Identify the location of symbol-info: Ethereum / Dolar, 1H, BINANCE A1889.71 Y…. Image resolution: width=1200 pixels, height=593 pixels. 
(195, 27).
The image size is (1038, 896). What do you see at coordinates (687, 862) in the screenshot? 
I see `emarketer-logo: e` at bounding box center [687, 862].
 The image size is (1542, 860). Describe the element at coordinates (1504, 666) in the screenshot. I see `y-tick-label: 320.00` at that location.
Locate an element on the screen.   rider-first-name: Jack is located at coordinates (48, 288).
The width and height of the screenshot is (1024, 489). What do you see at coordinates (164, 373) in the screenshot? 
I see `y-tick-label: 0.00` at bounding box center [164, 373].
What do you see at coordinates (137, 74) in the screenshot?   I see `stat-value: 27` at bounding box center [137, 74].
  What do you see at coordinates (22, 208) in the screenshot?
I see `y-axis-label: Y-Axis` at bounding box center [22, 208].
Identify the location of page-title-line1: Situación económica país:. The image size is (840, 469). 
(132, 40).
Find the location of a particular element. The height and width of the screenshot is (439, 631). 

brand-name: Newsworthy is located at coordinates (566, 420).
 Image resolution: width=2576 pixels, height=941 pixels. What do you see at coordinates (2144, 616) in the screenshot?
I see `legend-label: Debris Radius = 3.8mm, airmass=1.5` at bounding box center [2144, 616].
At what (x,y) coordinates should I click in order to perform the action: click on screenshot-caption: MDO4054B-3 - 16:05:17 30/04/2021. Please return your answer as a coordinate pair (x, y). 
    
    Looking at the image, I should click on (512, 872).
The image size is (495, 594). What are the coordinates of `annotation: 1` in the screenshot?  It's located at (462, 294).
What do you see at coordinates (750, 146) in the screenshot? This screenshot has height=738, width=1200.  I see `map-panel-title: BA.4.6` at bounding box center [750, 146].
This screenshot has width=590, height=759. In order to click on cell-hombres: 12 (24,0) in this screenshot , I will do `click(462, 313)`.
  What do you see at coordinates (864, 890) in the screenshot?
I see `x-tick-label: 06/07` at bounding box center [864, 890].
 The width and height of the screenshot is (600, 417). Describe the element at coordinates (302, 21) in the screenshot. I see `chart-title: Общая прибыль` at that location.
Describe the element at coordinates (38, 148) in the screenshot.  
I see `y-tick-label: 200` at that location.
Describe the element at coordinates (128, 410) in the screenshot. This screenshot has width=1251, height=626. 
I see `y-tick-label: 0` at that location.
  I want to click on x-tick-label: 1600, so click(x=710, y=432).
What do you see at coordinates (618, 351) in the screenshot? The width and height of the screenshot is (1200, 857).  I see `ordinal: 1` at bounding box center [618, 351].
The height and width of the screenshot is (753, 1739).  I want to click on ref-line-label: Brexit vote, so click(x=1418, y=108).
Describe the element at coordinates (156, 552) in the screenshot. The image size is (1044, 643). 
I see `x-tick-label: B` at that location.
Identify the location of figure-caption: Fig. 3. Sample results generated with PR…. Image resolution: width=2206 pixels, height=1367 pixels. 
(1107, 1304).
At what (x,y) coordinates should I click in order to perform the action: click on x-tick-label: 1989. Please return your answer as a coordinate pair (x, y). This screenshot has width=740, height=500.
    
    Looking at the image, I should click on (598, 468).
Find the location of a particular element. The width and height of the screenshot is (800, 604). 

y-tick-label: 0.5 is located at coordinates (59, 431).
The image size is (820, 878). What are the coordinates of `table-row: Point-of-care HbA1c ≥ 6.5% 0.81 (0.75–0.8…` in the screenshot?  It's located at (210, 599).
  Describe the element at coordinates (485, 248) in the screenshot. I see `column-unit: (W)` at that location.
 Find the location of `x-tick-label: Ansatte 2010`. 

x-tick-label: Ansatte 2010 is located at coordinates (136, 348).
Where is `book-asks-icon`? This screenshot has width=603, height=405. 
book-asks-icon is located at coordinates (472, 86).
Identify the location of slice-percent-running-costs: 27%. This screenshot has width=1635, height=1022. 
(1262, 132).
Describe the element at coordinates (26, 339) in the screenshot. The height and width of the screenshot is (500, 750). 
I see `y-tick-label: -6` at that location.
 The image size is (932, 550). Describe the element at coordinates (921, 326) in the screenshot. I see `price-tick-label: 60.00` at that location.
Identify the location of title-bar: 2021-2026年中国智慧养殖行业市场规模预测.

* Task instructions: Can you reproduce all of the records above, line for line and without changing a single character?

* Answer:
Identify the location of symbol-info: Ethereum / Dolar, 1H, BINANCE A1889.71 Y…. Image resolution: width=1200 pixels, height=593 pixels. 
(195, 27).
The image size is (1038, 896). What do you see at coordinates (687, 862) in the screenshot? 
I see `emarketer-logo: e` at bounding box center [687, 862].
 The image size is (1542, 860). Describe the element at coordinates (1504, 666) in the screenshot. I see `y-tick-label: 320.00` at that location.
Locate an element on the screen.   rider-first-name: Jack is located at coordinates (48, 288).
The width and height of the screenshot is (1024, 489). What do you see at coordinates (164, 373) in the screenshot? 
I see `y-tick-label: 0.00` at bounding box center [164, 373].
What do you see at coordinates (137, 74) in the screenshot?   I see `stat-value: 27` at bounding box center [137, 74].
  What do you see at coordinates (22, 208) in the screenshot?
I see `y-axis-label: Y-Axis` at bounding box center [22, 208].
Identify the location of page-title-line1: Situación económica país:. The image size is (840, 469). 
(132, 40).
Find the location of a particular element. The height and width of the screenshot is (439, 631). 

brand-name: Newsworthy is located at coordinates (566, 420).
 Image resolution: width=2576 pixels, height=941 pixels. What do you see at coordinates (2144, 616) in the screenshot?
I see `legend-label: Debris Radius = 3.8mm, airmass=1.5` at bounding box center [2144, 616].
At what (x,y) coordinates should I click in order to perform the action: click on screenshot-caption: MDO4054B-3 - 16:05:17 30/04/2021. Please return your answer as a coordinate pair (x, y). 
    
    Looking at the image, I should click on (512, 872).
The image size is (495, 594). What are the coordinates of `annotation: 1` in the screenshot?  It's located at (462, 294).
What do you see at coordinates (750, 146) in the screenshot? This screenshot has height=738, width=1200.  I see `map-panel-title: BA.4.6` at bounding box center [750, 146].
This screenshot has width=590, height=759. In order to click on cell-hombres: 12 (24,0) in this screenshot , I will do `click(462, 313)`.
  What do you see at coordinates (864, 890) in the screenshot?
I see `x-tick-label: 06/07` at bounding box center [864, 890].
 The width and height of the screenshot is (600, 417). Describe the element at coordinates (302, 21) in the screenshot. I see `chart-title: Общая прибыль` at that location.
Describe the element at coordinates (38, 148) in the screenshot.  
I see `y-tick-label: 200` at that location.
Describe the element at coordinates (128, 410) in the screenshot. This screenshot has width=1251, height=626. 
I see `y-tick-label: 0` at that location.
  I want to click on x-tick-label: 1600, so click(x=710, y=432).
What do you see at coordinates (618, 351) in the screenshot? The width and height of the screenshot is (1200, 857).  I see `ordinal: 1` at bounding box center [618, 351].
The height and width of the screenshot is (753, 1739).  I want to click on ref-line-label: Brexit vote, so click(x=1418, y=108).
Describe the element at coordinates (156, 552) in the screenshot. The image size is (1044, 643). 
I see `x-tick-label: B` at that location.
Identify the location of figure-caption: Fig. 3. Sample results generated with PR…. Image resolution: width=2206 pixels, height=1367 pixels. 
(1107, 1304).
At what (x,y) coordinates should I click in order to perform the action: click on x-tick-label: 1989. Please return your answer as a coordinate pair (x, y). This screenshot has width=740, height=500.
    
    Looking at the image, I should click on (598, 468).
Find the location of a particular element. The width and height of the screenshot is (800, 604). 

y-tick-label: 0.5 is located at coordinates (59, 431).
The image size is (820, 878). What are the coordinates of `table-row: Point-of-care HbA1c ≥ 6.5% 0.81 (0.75–0.8…` in the screenshot?  It's located at (210, 599).
  Describe the element at coordinates (485, 248) in the screenshot. I see `column-unit: (W)` at that location.
 Find the location of `x-tick-label: Ansatte 2010`. 

x-tick-label: Ansatte 2010 is located at coordinates (136, 348).
Where is `book-asks-icon`? This screenshot has width=603, height=405. 
book-asks-icon is located at coordinates (472, 86).
Identify the location of slice-percent-running-costs: 27%. This screenshot has width=1635, height=1022. 
(1262, 132).
Describe the element at coordinates (26, 339) in the screenshot. The height and width of the screenshot is (500, 750). 
I see `y-tick-label: -6` at that location.
 The image size is (932, 550). Describe the element at coordinates (921, 326) in the screenshot. I see `price-tick-label: 60.00` at that location.
Identify the location of title-bar: 2021-2026年中国智慧养殖行业市场规模预测.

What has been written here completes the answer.